Diagnostic testing was limited, with only 14.8% of patients undergoing EEG or CT scans. No blood serology for infections linked to epilepsy in SSA (e.g., neurocysticercosis, onchocerciasis, toxoplasmosis) was performed, and advanced tests such as MRI or genetic screening were not available. These limitations in diagnostic and treatment capabilities hinder adequate care and diminish the quality of life for refugees.
In conclusion, epilepsy poses a significant burden in LMICs, particularly in refugee settings. This study found a high prevalence of epilepsy among children and adolescents, all of whom had comorbidities that severely impacted their quality of life and school attendance. Major risk factors included antenatal and perinatal complications, trauma from armed conflicts, and head injuries. The treatment gap is exacerbated by the limited availability of ASMs, suboptimal dosing, noncompliance, delays in seeking care, language barriers, and cultural misbeliefs.

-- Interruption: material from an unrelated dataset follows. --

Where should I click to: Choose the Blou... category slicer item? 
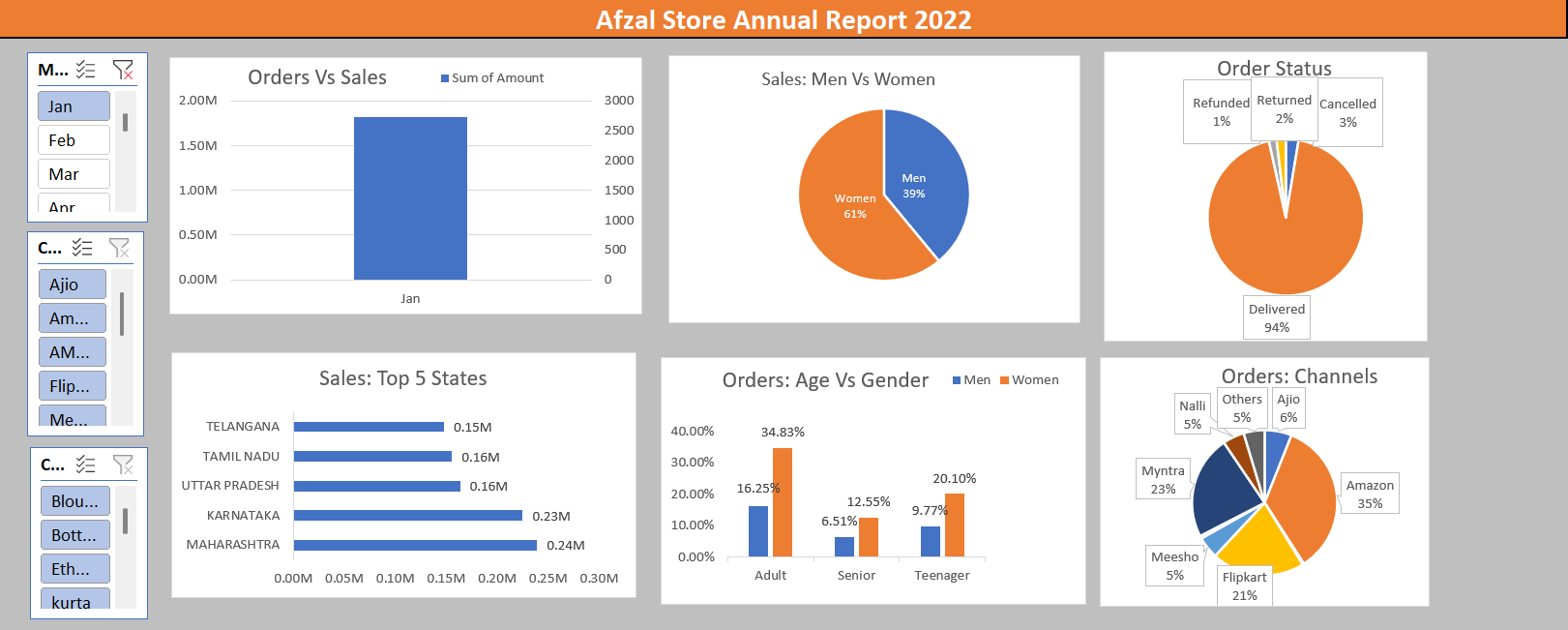coord(74,501)
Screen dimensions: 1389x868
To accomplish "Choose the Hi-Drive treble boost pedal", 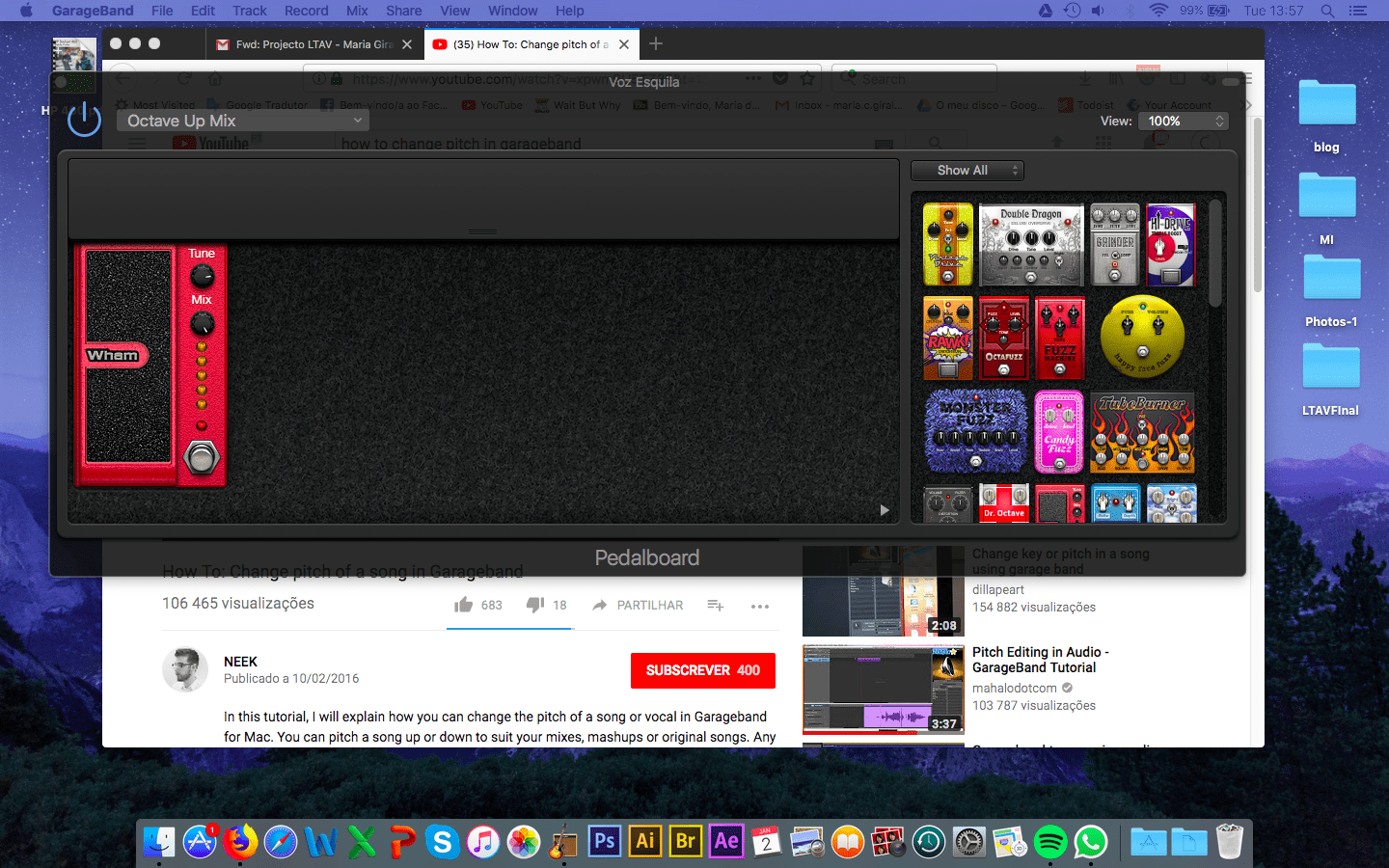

Our intervention has demonstrated positive results in improving seizure control and overall quality of life. The study underscores the urgent need for a multifaceted approach to address epilepsy among refugees. The Ministry of Health, humanitarian agencies, and other stakeholders should collaborate to enhance maternal and neonatal care, train healthcare workers, and ensure a timely supply of ASMs. Additionally, providing physiotherapy, wheelchairs for individuals with disabilities, and tailored education for children with epilepsy is critical. Involving refugee communities in epilepsy awareness initiatives and translation efforts is essential, as is leveraging support from organizations such as Pretola Global Health, ROW Foundation, and Tele-EEG.
These joint efforts can help bridge treatment and knowledge gaps, thereby improving the lives of forcibly displaced individuals with epilepsy. Further community-based studies are needed to compare the prevalence of epilepsy in refugee settlements with that in the general population.